ハラをなくした日本人

高岡 英夫 =著

1992年6月5日 初版発行

発行者 麻田 平草

発行所 恵雅堂出版株式会社

定価 1,000円








感想
著者 高岡氏は、最近のNiftyserve FBUDOでの話題でご存じの方も多いことと 思われます。私の氏との出会いはこの本でした。氏はこの本の冒頭で、すごく 興味深い研究を披露しています。それは、歴代の大相撲史上の強豪力士ベスト テンを紹介していることです。
それによると、史上最強といわれた千代の富士がベスト5に入っていないこと です。ウエイトトレーニングをやっていなかった過去の相撲取りの技が、どん なにすぐれていようと、現代の相撲取りの強大な筋力の前にはほとんど通用し ないのではないかという見方に対して、真っ向から異論を唱えているのです。 つまり、「現代のパワーは昔の技に通用しない。」ということです。その理由 はハラに関係するのですけれど。。。
この中に出てくるたとえ話は、わたしの初伝に加えさせて頂いたほど私には衝撃的でした。

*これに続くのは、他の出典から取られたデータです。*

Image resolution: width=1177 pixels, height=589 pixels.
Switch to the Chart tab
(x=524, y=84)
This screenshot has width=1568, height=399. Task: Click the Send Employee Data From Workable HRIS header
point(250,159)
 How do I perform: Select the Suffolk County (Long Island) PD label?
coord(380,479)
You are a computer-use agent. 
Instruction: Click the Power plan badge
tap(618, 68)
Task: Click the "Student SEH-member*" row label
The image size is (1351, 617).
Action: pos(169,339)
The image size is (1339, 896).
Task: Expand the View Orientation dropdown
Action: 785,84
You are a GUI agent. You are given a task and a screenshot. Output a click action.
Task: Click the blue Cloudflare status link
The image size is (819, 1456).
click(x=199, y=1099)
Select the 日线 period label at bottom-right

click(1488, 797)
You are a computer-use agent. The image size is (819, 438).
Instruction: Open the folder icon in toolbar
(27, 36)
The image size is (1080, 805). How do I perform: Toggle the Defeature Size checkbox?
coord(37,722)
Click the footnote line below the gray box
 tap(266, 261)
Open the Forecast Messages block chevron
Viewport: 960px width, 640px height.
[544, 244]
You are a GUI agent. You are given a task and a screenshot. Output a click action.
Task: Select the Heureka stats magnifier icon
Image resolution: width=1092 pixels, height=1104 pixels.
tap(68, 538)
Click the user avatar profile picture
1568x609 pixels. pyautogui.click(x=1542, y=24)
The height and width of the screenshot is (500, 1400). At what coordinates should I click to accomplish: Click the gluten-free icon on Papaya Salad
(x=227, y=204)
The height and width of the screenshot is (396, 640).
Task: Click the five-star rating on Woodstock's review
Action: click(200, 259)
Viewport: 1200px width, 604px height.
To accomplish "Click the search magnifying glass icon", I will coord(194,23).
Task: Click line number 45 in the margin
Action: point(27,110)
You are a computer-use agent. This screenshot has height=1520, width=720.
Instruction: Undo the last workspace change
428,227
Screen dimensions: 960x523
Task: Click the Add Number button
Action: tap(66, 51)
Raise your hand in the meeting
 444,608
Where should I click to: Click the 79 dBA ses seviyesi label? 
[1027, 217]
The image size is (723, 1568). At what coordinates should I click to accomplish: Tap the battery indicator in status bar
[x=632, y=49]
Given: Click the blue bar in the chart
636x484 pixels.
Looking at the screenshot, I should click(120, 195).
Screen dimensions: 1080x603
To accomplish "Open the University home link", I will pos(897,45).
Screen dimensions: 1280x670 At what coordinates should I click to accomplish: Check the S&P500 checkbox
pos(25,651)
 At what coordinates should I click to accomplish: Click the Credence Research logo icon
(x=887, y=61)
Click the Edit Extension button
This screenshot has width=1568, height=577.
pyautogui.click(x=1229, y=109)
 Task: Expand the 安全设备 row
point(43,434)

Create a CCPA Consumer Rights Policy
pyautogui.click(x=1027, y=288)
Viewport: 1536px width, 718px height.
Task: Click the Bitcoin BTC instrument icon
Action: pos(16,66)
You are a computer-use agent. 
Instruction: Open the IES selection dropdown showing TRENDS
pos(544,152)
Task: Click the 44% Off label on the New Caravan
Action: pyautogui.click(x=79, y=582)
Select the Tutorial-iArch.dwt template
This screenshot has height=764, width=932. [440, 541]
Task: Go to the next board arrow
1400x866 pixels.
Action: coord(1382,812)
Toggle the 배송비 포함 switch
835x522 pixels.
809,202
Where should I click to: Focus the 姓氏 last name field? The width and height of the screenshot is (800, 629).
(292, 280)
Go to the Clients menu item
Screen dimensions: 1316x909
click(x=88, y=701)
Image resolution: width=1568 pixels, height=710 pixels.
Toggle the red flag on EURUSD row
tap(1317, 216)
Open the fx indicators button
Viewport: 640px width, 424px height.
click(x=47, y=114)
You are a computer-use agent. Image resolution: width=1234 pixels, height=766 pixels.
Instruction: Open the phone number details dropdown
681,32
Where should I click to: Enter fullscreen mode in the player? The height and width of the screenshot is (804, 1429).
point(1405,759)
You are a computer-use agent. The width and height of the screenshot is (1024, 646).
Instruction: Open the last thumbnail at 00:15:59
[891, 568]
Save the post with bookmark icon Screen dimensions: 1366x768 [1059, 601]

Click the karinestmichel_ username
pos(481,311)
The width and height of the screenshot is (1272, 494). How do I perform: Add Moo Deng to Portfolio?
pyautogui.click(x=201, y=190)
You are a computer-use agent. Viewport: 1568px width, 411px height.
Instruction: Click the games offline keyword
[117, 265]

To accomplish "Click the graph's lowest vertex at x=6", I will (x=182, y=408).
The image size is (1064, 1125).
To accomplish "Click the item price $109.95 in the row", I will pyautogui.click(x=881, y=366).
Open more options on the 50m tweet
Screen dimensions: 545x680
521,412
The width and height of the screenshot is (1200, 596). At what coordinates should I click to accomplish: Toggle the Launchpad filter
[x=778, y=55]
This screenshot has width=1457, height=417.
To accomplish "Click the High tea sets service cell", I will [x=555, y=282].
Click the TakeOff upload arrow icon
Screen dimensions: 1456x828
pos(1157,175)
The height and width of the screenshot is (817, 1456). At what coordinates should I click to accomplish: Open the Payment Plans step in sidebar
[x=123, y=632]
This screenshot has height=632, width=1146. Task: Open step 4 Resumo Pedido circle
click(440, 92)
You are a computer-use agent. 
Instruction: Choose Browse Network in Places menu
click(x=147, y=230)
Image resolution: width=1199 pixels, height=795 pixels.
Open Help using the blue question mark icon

それは、まっすぐ押せない技術です。 この技術をつかった昔の栃錦クラスの相撲取りにかかったら、小錦や曙や武蔵 丸など、百回やってもただの一度もまともに押すことすら出来なかったという わけです。
この本を呼んで、氏の理論に耳を傾けたなら、剣道においても非常に共通点が あることに気がつきます。直線的な力とスピードの多用される今の試合中心の 剣道からうまく脱却できるヒントが相撲にあるように思ったのです。これは、 私だけの考えかも知れませんが、興味のある方は是非ご覧下さい。
それから、もう一つこの本のなかで興味をもったのは、双葉山のなんとも素晴 らしい立ち姿が写真で紹介されていることです。どこにも、力がはっていない。 まさに自然体の中に品格があり、人を圧倒してしまうような雰囲気があり、ず うずうしくも自分もあんな姿になりたいと思ってしまうほどです。といっても、 最近ハラが出てきたのはそれとは別の事でしょうね。きっと。。。